How to Structure Your Training Week
For a cyclist training 8-10 hours per week, here's what a well-structured week looks like:
Monday: Rest or 45-minute Zone 1 spin
Tuesday: Quality session — VO2max intervals or threshold work (Zone 4-5)
Wednesday: 1.5-2 hours Zone 2
Thursday: Quality session — tempo or threshold intervals (Zone 3-4)
Friday: Rest or easy 30-minute spin (Zone 1)
Saturday: Long ride, 3-4 hours Zone 2
Sunday: Group ride (mixed zones — counts as quality if it's hard)
The key principle: protect your easy days so your hard days can be genuinely hard. This is the polarised approach that Professor Seiler's research supports across all endurance sports.
Calculate Your Zones
Use our free FTP Zone Calculator to get your personalised 7-zone power table instantly. Enter your FTP and get exact wattage ranges for every zone. And if your FTP has stalled, read our guide on how to improve your FTP.
Key Takeaways
- Your FTP is the anchor point for all training zones — get it tested accurately
- Zone 2 (55-75% FTP) is where you should spend 80% of your training time
- Zone 4 (91-105% FTP) threshold work is the bread and butter of cycling improvement
- Avoid the grey zone — riding at Zone 3 by default is the most common amateur mistake (see sweet spot training for when Zone 3-4 work makes sense)
- Structure your week with 2-3 quality sessions and fill the rest with genuine Zone 2
- Quality beats quantity — if you can't hit the target power, the session isn't working
- Use the 7-zone model for the most granular view of your training
Frequently Asked Questions
What are FTP training zones?
FTP training zones are power-based intensity ranges calculated from your Functional Threshold Power. The 7-zone model divides effort from Active Recovery (Zone 1, below 55% FTP) to Neuromuscular Power (Zone 7, above 150% FTP). Each zone targets specific physiological adaptations.

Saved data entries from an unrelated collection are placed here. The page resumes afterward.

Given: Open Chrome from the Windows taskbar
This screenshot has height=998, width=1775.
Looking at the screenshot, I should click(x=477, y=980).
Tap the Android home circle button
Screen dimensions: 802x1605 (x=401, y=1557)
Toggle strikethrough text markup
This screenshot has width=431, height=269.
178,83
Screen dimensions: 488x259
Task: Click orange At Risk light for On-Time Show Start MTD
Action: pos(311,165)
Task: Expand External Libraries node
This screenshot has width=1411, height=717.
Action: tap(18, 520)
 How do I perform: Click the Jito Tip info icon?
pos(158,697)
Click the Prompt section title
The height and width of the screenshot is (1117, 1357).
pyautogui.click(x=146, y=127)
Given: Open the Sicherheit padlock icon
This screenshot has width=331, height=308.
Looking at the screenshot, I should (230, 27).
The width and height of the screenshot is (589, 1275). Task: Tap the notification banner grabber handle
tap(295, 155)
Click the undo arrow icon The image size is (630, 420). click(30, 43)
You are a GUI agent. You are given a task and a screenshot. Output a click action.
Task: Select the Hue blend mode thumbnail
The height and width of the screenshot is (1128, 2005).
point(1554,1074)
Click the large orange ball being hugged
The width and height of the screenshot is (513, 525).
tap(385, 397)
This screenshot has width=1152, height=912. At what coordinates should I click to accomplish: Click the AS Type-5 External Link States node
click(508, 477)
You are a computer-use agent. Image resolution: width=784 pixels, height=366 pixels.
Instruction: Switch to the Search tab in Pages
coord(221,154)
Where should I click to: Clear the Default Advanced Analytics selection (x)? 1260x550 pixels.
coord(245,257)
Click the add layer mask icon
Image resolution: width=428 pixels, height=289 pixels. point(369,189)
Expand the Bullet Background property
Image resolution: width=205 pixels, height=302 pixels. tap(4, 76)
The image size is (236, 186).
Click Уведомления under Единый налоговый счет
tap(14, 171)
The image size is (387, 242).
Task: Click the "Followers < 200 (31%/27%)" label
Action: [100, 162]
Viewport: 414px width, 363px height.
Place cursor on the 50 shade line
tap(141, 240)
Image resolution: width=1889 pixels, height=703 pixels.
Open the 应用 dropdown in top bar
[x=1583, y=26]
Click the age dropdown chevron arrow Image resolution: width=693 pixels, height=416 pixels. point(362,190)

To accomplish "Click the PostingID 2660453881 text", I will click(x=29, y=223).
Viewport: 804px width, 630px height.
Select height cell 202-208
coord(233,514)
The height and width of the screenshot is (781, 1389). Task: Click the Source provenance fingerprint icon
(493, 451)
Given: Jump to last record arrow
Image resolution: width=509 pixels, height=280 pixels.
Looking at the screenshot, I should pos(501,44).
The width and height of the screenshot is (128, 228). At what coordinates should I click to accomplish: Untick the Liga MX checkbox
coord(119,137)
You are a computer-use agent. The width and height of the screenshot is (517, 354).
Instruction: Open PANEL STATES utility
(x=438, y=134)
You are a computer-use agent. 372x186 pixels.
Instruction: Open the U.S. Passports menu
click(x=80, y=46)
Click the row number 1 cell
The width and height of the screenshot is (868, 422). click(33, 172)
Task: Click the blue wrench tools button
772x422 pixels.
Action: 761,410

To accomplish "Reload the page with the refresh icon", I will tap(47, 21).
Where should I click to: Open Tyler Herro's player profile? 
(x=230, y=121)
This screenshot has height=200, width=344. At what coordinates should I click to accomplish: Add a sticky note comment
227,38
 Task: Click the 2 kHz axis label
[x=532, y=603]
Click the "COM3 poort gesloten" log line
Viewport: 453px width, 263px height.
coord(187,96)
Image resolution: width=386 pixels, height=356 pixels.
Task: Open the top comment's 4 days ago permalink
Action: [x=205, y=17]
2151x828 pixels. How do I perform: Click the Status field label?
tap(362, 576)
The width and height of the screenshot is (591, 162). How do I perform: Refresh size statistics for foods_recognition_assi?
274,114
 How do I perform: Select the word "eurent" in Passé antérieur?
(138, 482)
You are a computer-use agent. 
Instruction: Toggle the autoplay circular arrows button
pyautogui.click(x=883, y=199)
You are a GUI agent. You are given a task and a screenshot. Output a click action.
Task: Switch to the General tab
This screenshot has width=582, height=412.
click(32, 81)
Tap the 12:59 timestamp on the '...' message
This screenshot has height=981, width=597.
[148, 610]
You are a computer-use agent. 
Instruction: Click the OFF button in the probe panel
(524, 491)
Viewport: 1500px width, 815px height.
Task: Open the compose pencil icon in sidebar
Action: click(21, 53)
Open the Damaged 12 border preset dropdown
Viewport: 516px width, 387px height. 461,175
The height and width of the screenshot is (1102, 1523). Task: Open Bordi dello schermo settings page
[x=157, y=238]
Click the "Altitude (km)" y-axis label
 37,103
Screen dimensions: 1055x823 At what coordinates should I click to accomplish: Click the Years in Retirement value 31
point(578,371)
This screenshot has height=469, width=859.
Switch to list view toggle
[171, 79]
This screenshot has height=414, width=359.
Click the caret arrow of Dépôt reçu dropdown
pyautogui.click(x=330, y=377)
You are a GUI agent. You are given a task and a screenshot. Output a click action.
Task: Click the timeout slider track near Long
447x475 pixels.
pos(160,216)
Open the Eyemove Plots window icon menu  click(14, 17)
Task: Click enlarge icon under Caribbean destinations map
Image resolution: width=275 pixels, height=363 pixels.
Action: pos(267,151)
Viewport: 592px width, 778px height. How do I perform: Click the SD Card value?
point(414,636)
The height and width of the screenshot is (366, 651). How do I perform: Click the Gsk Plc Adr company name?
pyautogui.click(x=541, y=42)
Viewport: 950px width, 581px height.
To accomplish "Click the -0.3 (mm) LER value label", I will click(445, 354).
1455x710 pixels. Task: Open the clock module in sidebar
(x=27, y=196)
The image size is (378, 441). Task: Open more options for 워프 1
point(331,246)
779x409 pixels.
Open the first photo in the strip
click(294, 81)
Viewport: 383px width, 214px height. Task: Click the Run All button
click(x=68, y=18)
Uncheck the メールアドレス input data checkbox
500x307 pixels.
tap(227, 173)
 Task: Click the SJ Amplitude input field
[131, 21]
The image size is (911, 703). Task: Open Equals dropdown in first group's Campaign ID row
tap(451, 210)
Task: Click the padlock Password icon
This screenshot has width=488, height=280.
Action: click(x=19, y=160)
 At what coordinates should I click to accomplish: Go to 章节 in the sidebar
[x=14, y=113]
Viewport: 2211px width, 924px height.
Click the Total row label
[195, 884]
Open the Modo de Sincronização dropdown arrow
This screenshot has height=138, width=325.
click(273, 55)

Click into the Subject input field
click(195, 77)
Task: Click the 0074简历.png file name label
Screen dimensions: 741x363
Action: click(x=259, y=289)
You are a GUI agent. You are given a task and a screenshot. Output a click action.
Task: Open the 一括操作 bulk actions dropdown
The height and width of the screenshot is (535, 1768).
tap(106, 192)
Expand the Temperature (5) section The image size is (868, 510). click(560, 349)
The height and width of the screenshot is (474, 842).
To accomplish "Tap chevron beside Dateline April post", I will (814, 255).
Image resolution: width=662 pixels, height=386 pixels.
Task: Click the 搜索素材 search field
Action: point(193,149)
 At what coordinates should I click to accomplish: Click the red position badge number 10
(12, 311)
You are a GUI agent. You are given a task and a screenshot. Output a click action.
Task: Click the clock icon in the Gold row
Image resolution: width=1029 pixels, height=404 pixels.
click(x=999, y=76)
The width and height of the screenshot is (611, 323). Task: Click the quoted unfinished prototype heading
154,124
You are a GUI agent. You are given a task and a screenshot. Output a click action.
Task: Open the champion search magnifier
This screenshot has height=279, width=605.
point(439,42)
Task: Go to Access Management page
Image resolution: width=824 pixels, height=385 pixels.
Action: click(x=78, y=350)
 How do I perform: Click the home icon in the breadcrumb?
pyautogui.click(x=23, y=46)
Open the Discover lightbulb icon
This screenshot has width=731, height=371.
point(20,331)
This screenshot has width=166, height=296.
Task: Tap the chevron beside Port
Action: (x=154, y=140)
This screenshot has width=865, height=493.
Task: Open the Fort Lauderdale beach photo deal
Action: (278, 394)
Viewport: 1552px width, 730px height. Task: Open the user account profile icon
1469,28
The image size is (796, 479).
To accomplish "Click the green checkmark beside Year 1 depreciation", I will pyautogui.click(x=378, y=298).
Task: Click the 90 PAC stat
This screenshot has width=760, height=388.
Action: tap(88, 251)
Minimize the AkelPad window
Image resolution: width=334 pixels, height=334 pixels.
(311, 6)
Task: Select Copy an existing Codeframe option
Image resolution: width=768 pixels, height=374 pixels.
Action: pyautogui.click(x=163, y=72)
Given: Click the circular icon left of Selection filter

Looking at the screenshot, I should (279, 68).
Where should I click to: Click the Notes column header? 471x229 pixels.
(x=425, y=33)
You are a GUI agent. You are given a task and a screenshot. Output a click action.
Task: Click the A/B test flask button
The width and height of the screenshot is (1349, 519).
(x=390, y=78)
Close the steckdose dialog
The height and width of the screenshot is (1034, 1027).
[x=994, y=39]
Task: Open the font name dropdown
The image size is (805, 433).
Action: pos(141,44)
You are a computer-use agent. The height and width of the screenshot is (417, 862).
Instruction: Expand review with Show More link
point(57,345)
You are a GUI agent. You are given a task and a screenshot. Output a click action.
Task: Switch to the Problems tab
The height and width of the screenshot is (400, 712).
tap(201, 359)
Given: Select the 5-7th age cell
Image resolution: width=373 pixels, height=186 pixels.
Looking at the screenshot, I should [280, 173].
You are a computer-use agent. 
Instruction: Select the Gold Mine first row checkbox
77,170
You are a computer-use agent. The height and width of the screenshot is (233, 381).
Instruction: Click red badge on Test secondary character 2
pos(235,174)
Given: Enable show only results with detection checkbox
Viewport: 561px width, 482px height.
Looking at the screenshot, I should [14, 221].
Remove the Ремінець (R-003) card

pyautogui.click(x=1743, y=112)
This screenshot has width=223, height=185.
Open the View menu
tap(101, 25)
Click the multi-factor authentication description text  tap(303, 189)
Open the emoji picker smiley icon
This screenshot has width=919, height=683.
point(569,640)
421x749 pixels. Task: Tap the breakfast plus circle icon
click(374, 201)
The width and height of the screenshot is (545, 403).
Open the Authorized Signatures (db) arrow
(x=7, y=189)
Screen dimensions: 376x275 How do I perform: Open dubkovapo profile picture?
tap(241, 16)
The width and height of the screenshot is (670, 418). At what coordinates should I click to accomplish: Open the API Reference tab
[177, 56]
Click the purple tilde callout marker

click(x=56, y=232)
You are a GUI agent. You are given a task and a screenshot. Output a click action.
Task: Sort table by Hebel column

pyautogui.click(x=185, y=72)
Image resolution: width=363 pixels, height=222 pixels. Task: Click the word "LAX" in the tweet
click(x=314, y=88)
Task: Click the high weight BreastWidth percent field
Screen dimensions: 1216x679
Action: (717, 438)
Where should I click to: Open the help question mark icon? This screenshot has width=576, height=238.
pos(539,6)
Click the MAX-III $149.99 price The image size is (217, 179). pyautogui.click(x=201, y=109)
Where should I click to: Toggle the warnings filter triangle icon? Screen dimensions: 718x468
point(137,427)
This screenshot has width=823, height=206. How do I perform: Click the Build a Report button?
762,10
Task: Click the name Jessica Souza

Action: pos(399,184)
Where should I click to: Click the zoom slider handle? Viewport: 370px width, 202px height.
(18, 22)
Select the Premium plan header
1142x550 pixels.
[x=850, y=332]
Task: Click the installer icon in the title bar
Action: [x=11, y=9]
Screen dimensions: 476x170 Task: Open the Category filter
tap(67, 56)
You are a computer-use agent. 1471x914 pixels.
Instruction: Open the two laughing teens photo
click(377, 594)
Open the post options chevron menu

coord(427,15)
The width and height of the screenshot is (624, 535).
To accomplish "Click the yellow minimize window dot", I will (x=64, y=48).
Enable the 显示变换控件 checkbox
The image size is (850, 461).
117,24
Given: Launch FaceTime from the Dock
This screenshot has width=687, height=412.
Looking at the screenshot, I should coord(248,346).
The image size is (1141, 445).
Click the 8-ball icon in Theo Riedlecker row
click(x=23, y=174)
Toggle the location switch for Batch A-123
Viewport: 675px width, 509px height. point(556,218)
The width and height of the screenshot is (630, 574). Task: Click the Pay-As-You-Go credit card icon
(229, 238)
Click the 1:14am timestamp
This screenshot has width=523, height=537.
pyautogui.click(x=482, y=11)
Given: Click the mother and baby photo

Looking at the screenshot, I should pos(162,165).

How do I calculate my FTP zones?
First, determine your FTP through a 20-minute test (multiply result by 0.95) or a ramp test. Then apply zone percentages: Zone 1 (less than 55%), Zone 2 (55-75%), Zone 3 (76-90%), Zone 4 (91-105%), Zone 5 (106-120%), Zone 6 (121-150%), Zone 7 (greater than 150%). Use our free FTP Zone Calculator for instant results.
How often should I test my FTP?
Every 6-8 weeks is ideal. Testing more frequently disrupts training rhythm without providing useful data. Many modern platforms like TrainerRoad also detect FTP changes automatically through AI analysis of your workout data.
What is a good FTP for a cyclist?
FTP varies hugely by age, weight, training history, and genetics. For context: untrained adults might start at 150-200W, regular cyclists often sit at 200-280W, competitive amateurs at 280-350W, and World Tour professionals at 380-450W. Power-to-weight ratio (W/kg) is more meaningful than raw watts.
Why is Zone 3 called the "grey zone"?
Zone 3 (76-90% FTP) is too hard to properly recover from but not hard enough to produce significant high-intensity adaptations. Spending too much time here — which most amateur cyclists do by default — leads to chronic fatigue without proportional fitness gains. It's the most common training mistake in cycling.